After finding the line with "Screen dimensions: 544x450" in the entries below, retype exactly each line from there through the line with "The height and", including that final line.
▬▬▬
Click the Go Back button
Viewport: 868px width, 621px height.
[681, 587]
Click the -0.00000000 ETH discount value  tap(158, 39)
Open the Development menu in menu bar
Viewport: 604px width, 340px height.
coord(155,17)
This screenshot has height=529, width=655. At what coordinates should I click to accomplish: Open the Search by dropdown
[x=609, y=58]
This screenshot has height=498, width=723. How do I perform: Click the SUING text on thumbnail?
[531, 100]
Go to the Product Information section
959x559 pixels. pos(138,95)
▬▬▬
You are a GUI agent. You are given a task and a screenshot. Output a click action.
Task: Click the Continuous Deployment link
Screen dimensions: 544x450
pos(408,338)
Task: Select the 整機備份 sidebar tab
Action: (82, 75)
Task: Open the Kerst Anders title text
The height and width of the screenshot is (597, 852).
▬▬▬
--- RESPONSE TO THIS EXERCISE ---
Screen dimensions: 544x450
pos(408,338)
Task: Select the 整機備份 sidebar tab
Action: (82, 75)
Task: Open the Kerst Anders title text
The height and width of the screenshot is (597, 852).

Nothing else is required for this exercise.